■ The task
Write out the listing below line for line, without changing anything in it.

Interface element records:
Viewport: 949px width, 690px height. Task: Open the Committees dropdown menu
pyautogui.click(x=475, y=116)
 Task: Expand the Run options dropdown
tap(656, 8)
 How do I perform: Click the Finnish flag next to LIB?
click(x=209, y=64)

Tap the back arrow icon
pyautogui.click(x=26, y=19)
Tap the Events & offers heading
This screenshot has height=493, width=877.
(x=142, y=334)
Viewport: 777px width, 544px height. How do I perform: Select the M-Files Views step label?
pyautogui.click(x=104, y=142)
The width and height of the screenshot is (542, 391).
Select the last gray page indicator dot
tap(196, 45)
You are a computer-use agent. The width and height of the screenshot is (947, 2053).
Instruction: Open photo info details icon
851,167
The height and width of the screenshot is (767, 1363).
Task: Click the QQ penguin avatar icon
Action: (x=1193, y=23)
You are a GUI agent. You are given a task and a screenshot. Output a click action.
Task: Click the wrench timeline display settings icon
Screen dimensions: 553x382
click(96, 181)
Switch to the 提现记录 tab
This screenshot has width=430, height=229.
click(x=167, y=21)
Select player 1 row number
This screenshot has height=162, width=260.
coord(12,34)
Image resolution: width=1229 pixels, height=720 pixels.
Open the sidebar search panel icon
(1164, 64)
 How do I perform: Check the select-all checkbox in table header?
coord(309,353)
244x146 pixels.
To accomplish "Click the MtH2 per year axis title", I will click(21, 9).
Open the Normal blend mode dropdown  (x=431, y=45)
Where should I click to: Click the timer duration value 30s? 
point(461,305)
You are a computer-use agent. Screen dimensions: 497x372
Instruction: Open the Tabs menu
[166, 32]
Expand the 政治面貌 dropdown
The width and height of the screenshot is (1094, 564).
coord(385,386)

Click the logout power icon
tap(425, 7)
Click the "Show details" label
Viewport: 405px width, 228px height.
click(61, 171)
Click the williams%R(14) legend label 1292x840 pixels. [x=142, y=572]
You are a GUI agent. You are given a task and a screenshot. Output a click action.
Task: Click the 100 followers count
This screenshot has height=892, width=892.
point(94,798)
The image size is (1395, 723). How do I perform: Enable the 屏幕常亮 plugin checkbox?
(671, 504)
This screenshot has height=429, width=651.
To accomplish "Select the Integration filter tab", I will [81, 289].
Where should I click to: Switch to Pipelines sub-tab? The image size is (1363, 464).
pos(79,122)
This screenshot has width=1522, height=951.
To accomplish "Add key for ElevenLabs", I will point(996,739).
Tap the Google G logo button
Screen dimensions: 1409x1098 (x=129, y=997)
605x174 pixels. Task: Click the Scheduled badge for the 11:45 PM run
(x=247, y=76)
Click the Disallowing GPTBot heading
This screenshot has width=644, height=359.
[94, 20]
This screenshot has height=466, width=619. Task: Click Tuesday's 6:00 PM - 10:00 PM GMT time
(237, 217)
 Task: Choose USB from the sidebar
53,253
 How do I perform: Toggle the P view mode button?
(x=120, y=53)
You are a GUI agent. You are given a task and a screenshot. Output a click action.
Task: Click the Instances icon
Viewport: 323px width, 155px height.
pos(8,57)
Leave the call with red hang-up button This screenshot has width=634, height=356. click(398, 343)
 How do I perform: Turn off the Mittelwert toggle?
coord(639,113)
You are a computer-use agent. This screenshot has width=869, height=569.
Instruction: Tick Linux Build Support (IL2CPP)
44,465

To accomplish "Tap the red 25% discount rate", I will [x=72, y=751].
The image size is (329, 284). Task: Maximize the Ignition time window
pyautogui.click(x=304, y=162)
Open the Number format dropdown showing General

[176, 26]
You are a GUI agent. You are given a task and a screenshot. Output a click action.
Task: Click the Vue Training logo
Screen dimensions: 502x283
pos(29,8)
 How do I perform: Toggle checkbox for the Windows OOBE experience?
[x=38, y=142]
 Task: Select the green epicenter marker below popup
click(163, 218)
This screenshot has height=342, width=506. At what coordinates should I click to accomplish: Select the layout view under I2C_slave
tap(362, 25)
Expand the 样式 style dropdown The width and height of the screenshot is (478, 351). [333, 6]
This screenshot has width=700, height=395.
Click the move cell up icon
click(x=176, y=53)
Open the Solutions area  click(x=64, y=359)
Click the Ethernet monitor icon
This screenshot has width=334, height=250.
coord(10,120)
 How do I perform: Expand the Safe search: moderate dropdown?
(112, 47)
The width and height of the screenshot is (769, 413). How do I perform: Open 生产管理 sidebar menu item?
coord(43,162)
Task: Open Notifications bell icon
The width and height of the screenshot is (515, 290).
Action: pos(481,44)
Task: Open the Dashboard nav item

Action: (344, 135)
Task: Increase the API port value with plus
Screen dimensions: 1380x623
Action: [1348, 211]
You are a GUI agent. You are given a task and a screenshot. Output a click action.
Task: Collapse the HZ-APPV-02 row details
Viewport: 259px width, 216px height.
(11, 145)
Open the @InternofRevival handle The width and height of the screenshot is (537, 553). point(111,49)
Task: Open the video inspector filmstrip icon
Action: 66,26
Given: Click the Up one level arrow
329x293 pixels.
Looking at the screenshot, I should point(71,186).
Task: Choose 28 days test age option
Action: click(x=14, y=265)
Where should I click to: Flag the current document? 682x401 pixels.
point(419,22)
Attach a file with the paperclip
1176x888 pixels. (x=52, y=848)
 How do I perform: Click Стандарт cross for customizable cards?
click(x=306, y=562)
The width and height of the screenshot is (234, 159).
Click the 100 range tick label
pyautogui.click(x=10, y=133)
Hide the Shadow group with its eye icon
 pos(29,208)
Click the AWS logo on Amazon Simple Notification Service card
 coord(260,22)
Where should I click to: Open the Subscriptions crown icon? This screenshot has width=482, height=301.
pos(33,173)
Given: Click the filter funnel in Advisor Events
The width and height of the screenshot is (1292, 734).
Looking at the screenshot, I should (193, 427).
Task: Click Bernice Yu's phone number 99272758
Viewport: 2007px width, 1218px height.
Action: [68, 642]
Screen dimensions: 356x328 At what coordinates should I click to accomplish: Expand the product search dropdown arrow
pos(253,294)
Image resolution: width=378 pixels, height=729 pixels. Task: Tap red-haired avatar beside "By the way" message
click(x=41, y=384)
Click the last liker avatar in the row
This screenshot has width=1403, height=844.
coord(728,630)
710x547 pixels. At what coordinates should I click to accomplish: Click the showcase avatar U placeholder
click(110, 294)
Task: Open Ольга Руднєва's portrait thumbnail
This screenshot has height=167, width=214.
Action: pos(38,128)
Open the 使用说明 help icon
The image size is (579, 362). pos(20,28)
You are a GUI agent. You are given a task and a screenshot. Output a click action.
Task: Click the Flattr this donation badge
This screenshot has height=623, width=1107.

■ Task solution
Viewport: 949px width, 690px height. Task: Open the Committees dropdown menu
pyautogui.click(x=475, y=116)
 Task: Expand the Run options dropdown
tap(656, 8)
 How do I perform: Click the Finnish flag next to LIB?
click(x=209, y=64)

Tap the back arrow icon
pyautogui.click(x=26, y=19)
Tap the Events & offers heading
This screenshot has height=493, width=877.
(x=142, y=334)
Viewport: 777px width, 544px height. How do I perform: Select the M-Files Views step label?
pyautogui.click(x=104, y=142)
The width and height of the screenshot is (542, 391).
Select the last gray page indicator dot
tap(196, 45)
You are a computer-use agent. The width and height of the screenshot is (947, 2053).
Instruction: Open photo info details icon
851,167
The height and width of the screenshot is (767, 1363).
Task: Click the QQ penguin avatar icon
Action: (x=1193, y=23)
You are a GUI agent. You are given a task and a screenshot. Output a click action.
Task: Click the wrench timeline display settings icon
Screen dimensions: 553x382
click(96, 181)
Switch to the 提现记录 tab
This screenshot has width=430, height=229.
click(x=167, y=21)
Select player 1 row number
This screenshot has height=162, width=260.
coord(12,34)
Image resolution: width=1229 pixels, height=720 pixels.
Open the sidebar search panel icon
(1164, 64)
 How do I perform: Check the select-all checkbox in table header?
coord(309,353)
244x146 pixels.
To accomplish "Click the MtH2 per year axis title", I will click(21, 9).
Open the Normal blend mode dropdown  (x=431, y=45)
Where should I click to: Click the timer duration value 30s? 
point(461,305)
You are a computer-use agent. Screen dimensions: 497x372
Instruction: Open the Tabs menu
[166, 32]
Expand the 政治面貌 dropdown
The width and height of the screenshot is (1094, 564).
coord(385,386)

Click the logout power icon
tap(425, 7)
Click the "Show details" label
Viewport: 405px width, 228px height.
click(61, 171)
Click the williams%R(14) legend label 1292x840 pixels. [x=142, y=572]
You are a GUI agent. You are given a task and a screenshot. Output a click action.
Task: Click the 100 followers count
This screenshot has height=892, width=892.
point(94,798)
The image size is (1395, 723). How do I perform: Enable the 屏幕常亮 plugin checkbox?
(671, 504)
This screenshot has height=429, width=651.
To accomplish "Select the Integration filter tab", I will [81, 289].
Where should I click to: Switch to Pipelines sub-tab? The image size is (1363, 464).
pos(79,122)
This screenshot has width=1522, height=951.
To accomplish "Add key for ElevenLabs", I will point(996,739).
Tap the Google G logo button
Screen dimensions: 1409x1098 (x=129, y=997)
605x174 pixels. Task: Click the Scheduled badge for the 11:45 PM run
(x=247, y=76)
Click the Disallowing GPTBot heading
This screenshot has width=644, height=359.
[94, 20]
This screenshot has height=466, width=619. Task: Click Tuesday's 6:00 PM - 10:00 PM GMT time
(237, 217)
 Task: Choose USB from the sidebar
53,253
 How do I perform: Toggle the P view mode button?
(x=120, y=53)
You are a GUI agent. You are given a task and a screenshot. Output a click action.
Task: Click the Instances icon
Viewport: 323px width, 155px height.
pos(8,57)
Leave the call with red hang-up button This screenshot has width=634, height=356. click(398, 343)
 How do I perform: Turn off the Mittelwert toggle?
coord(639,113)
You are a computer-use agent. This screenshot has width=869, height=569.
Instruction: Tick Linux Build Support (IL2CPP)
44,465

To accomplish "Tap the red 25% discount rate", I will [x=72, y=751].
The image size is (329, 284). Task: Maximize the Ignition time window
pyautogui.click(x=304, y=162)
Open the Number format dropdown showing General

[176, 26]
You are a GUI agent. You are given a task and a screenshot. Output a click action.
Task: Click the Vue Training logo
Screen dimensions: 502x283
pos(29,8)
 How do I perform: Toggle checkbox for the Windows OOBE experience?
[x=38, y=142]
 Task: Select the green epicenter marker below popup
click(163, 218)
This screenshot has height=342, width=506. At what coordinates should I click to accomplish: Select the layout view under I2C_slave
tap(362, 25)
Expand the 样式 style dropdown The width and height of the screenshot is (478, 351). [333, 6]
This screenshot has width=700, height=395.
Click the move cell up icon
click(x=176, y=53)
Open the Solutions area  click(x=64, y=359)
Click the Ethernet monitor icon
This screenshot has width=334, height=250.
coord(10,120)
 How do I perform: Expand the Safe search: moderate dropdown?
(112, 47)
The width and height of the screenshot is (769, 413). How do I perform: Open 生产管理 sidebar menu item?
coord(43,162)
Task: Open Notifications bell icon
The width and height of the screenshot is (515, 290).
Action: pos(481,44)
Task: Open the Dashboard nav item

Action: (344, 135)
Task: Increase the API port value with plus
Screen dimensions: 1380x623
Action: [1348, 211]
You are a GUI agent. You are given a task and a screenshot. Output a click action.
Task: Collapse the HZ-APPV-02 row details
Viewport: 259px width, 216px height.
(11, 145)
Open the @InternofRevival handle The width and height of the screenshot is (537, 553). point(111,49)
Task: Open the video inspector filmstrip icon
Action: 66,26
Given: Click the Up one level arrow
329x293 pixels.
Looking at the screenshot, I should point(71,186).
Task: Choose 28 days test age option
Action: click(x=14, y=265)
Where should I click to: Flag the current document? 682x401 pixels.
point(419,22)
Attach a file with the paperclip
1176x888 pixels. (x=52, y=848)
 How do I perform: Click Стандарт cross for customizable cards?
click(x=306, y=562)
The width and height of the screenshot is (234, 159).
Click the 100 range tick label
pyautogui.click(x=10, y=133)
Hide the Shadow group with its eye icon
 pos(29,208)
Click the AWS logo on Amazon Simple Notification Service card
 coord(260,22)
Where should I click to: Open the Subscriptions crown icon? This screenshot has width=482, height=301.
pos(33,173)
Given: Click the filter funnel in Advisor Events
The width and height of the screenshot is (1292, 734).
Looking at the screenshot, I should (193, 427).
Task: Click Bernice Yu's phone number 99272758
Viewport: 2007px width, 1218px height.
Action: [68, 642]
Screen dimensions: 356x328 At what coordinates should I click to accomplish: Expand the product search dropdown arrow
pos(253,294)
Image resolution: width=378 pixels, height=729 pixels. Task: Tap red-haired avatar beside "By the way" message
click(x=41, y=384)
Click the last liker avatar in the row
This screenshot has width=1403, height=844.
coord(728,630)
710x547 pixels. At what coordinates should I click to accomplish: Click the showcase avatar U placeholder
click(110, 294)
Task: Open Ольга Руднєва's portrait thumbnail
This screenshot has height=167, width=214.
Action: pos(38,128)
Open the 使用说明 help icon
The image size is (579, 362). pos(20,28)
You are a GUI agent. You are given a task and a screenshot. Output a click action.
Task: Click the Flattr this donation badge
This screenshot has height=623, width=1107.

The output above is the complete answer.